Peter Higgs waited 50 years, the Nobel is not a "leading indicator." If it was, it would be given out on the basis of the "hype cycle," which would not be very helpful to anybody.



Well, it's possible to wait 50 years, and still NOT have realized the full impact of your work in society

Sometimes science/engineering turns out like that

e.g. I think Claude Shannon is like that -- his impact continues to rise, and he's viewed as more important after he died

He apparently never won a Turing Award or Nobel Prize, probably because there was and is no Nobel in computer science

https://en.wikipedia.org/wiki/Claude_Shannon#Awards_and_hono...

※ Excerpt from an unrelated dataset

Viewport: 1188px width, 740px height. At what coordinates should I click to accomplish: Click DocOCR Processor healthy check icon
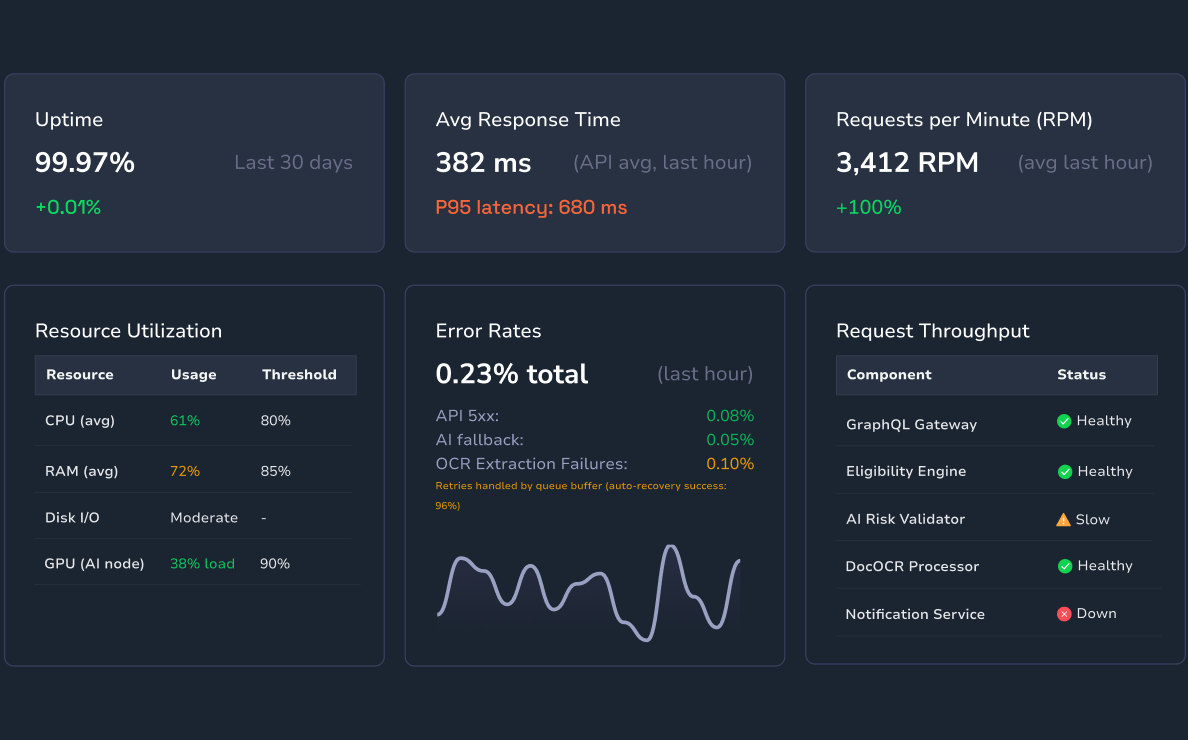tap(1064, 566)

So I guess I mean "drawing attention to something that would have not otherwise had attention", and based on the consensus of people working in the field


The Higgs boson was first detected in 2012 and he won the Nobel the following year. Saying he waited 50 years for the prize is a bit disingenuous.


Not the poster, but I don't understand the downvotes: this is exactly right. Higgs was awarded the Nobel after the mechanism he theorized was experimentally confirmed, and that is 100% the reason it took so long.


Right! Einstein didn't get the Nobel because the theory of relativity is awesome, he got it after Eddington observed gravitational lensing during an eclipse, confirming a key prediction.

Brilliant theorizing can be both brilliant and wrong.


Einstein got the Nobel Prize for his work on quantum physics, not relativity.